Frankly, ignorance isn't and shouldn't be celebrated especially if it's willing ignorance. Most of the time for those who think music was invented in 1950, it is willing ignorance. They don't want to bother with the 1,000+ years of music that was written before because it doesn't 'move their booty' (yes someone actually told me this). I guess they also weren't aware that many compositions that Bach wrote were actually dances. Go figure.

Is it musical elitism to be interested in what Ligeti did, or Elliot Carter, or even Philip Glass? It's called being open to non-traditional music. It's expanding your auditory palate.

It's odd how if this conversation were about literature, you wouldn't think anyone 'elitist' if they were promoting Oscar Wilde over pop culture drivel like Twilight. Or, even if they promoted Neil Gaiman over E. L. James.

It's as if in music, people like you don't even want to expose themselves to the 'other word' because it's somehow icky or because there might be dissonance there. Or if they do, they might become 'pretentious'. I mean, really? Would you be pretentious for enjoying Vonnegut or F. Scott Fitzgerald, too? Would you be a snob if you enjoyed Hemingway or Keats?

I enjoy rock and classic rock, and progressive rock, too. But I also enjoy neo-classical music, serialism, minimalism, avante guard, and chance music.

Knowledge > Ignorance.


BorrowedSolution - 2013-12-30

"That's not musical snobbery. That's not elitism. That's wanting to LEARN."

You're right, but pretty much everything you said *after* that line was definitely elitist. Just because other people lack the interest to delve into a subject that's unimportant in the grand scheme of things doesn't make them lesser people; it just makes them uninformed about that topic. Nobody's getting hurt (except, I guess, you) by people mangling musical terminology, or lacking a musical education; it's not like hucksters misusing scientific terminology to make a profit or something.

Also, people are more likely to become aware of your musical tastes because, well, they're audible. It's a lot easier to ignore which books a person reads because it's easier to ignore a book than a song.
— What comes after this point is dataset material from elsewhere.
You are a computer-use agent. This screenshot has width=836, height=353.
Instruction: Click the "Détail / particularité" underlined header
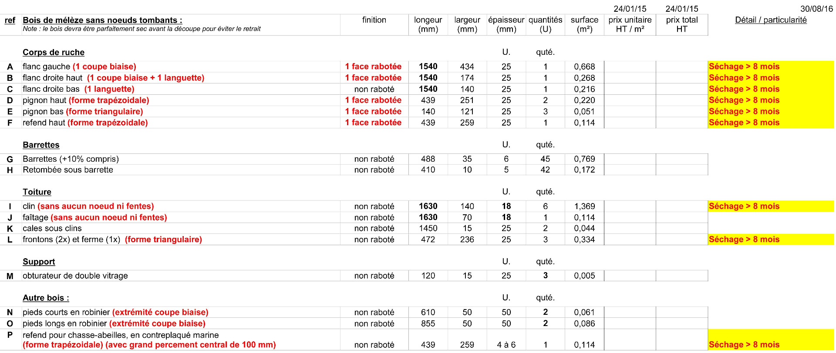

If one of the idiots I know asks me what I'm reading, and I say "Crime and Punishment", it's not as if that immediately dates it and sets it into a cultural perspective the same way a few bars of a piece from the 19th century does. Maybe you should take things like this into account before you start venting your frustrations.

Or, you know, just keep throwing tantrums over trivial bullshit. Your call.

Consideration > A tantrum


Old_Zircon - 2013-12-30

Anyone looking for some actually decent, mainstream-style mixing tutorials should look here:

http://www.youtube.com/playlist?list=PLFC57D274A1E94943


Old_Zircon - 2013-12-30

(the music he demonstrates with is still pretty crappy but in this case it's a matter of taste not technique; I haven't seen a single video of his that I didn't learn something from, even if it's as simple as him using the word "authority" to describe bass).


Old_Zircon - 2013-12-30

http://www.youtube.com/watch?v=tH-y2zBuIX0


BorrowedSolution - 2013-12-30

Thanks! Might come in handy if I get my ass into gear and start recording again.